■ **About this exercise**:
Please reproduce exactly, and only, the line containing "How do I perform: Select" and every line after it to the end of the records below, leaving out all pictures.

▬▬▬

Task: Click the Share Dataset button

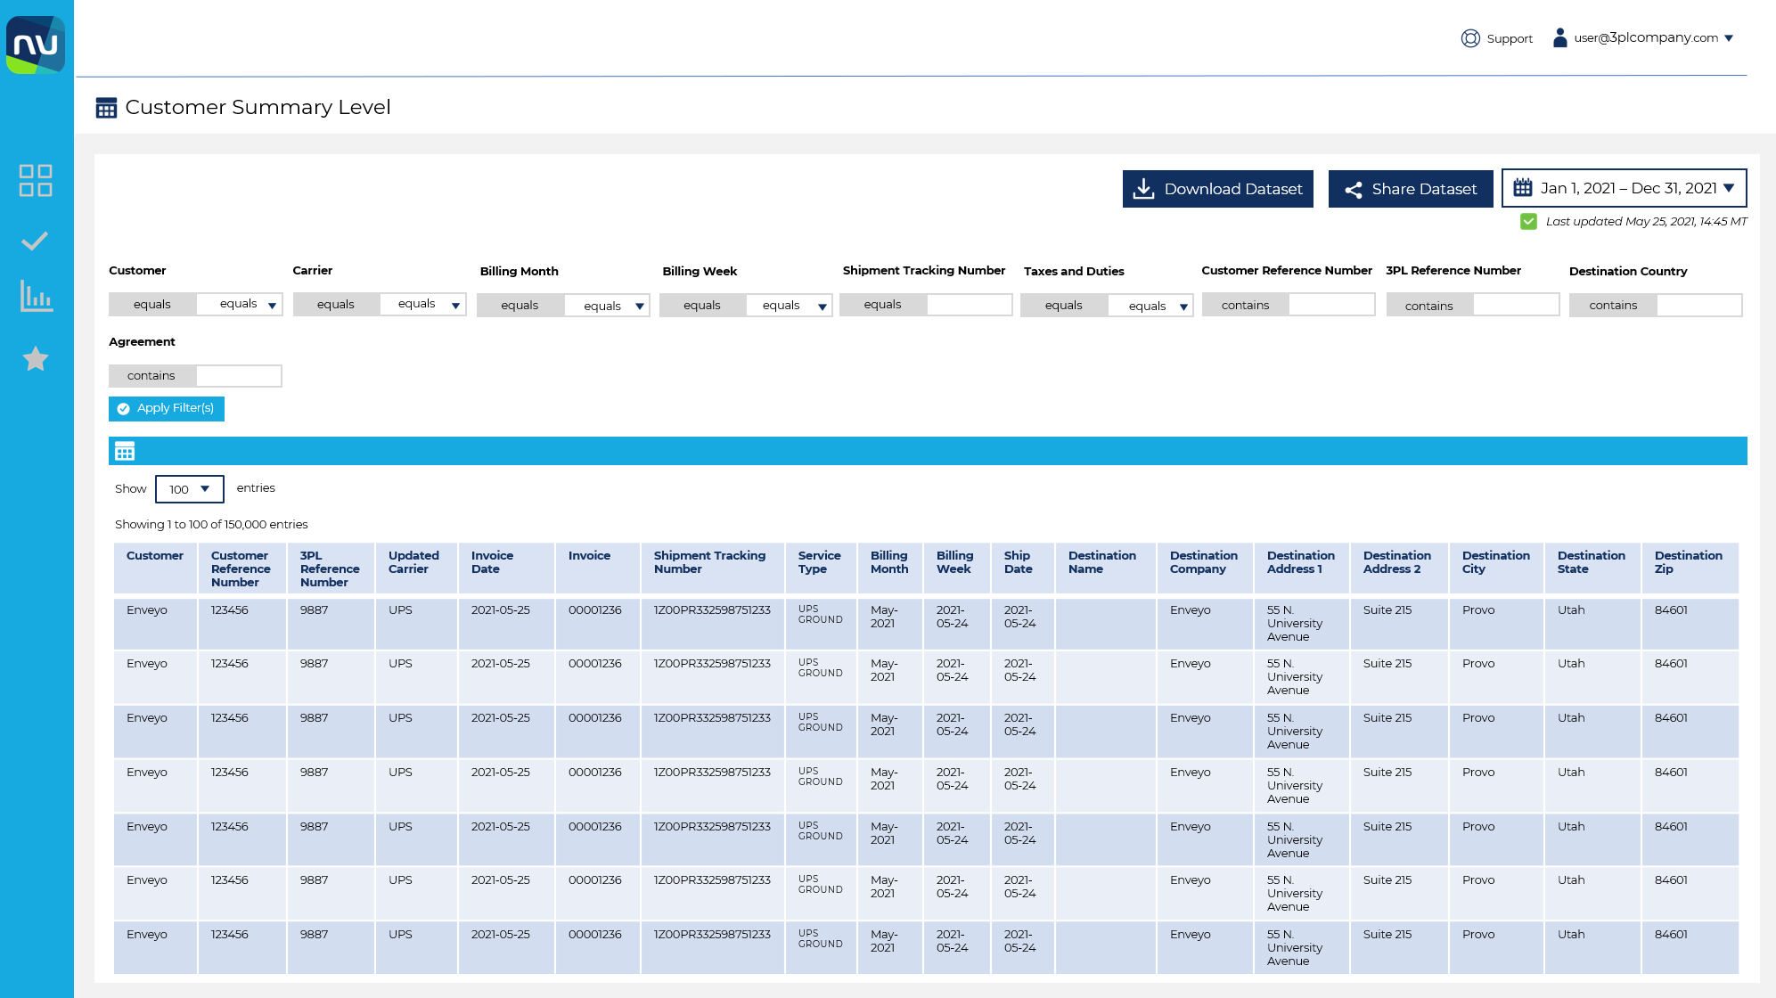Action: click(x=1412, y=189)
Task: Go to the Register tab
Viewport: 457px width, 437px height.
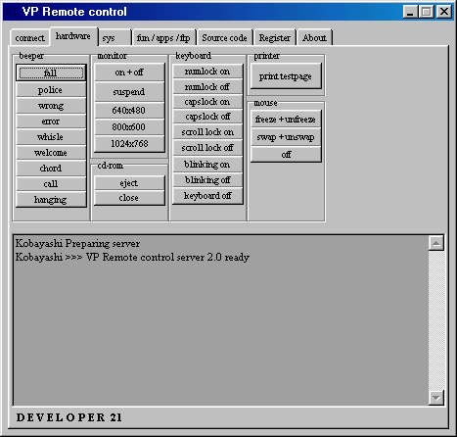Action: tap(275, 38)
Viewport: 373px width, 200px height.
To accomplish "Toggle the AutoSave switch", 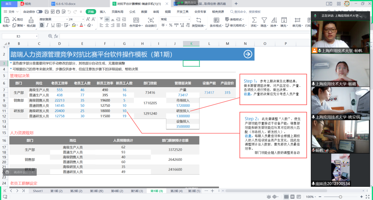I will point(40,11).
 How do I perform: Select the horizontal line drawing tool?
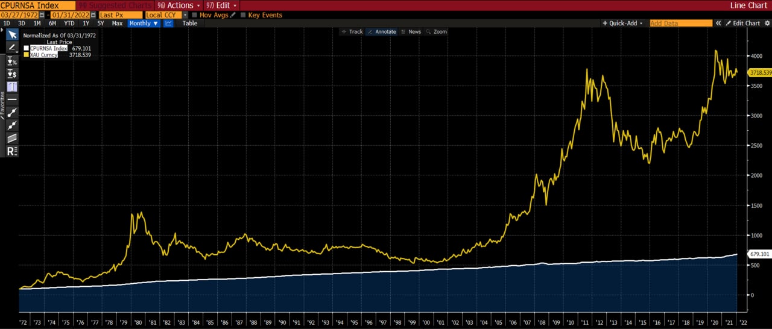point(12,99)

▬▬▬

■ **Result of this exercise**:
 How do I perform: Select the horizontal line drawing tool?
point(12,99)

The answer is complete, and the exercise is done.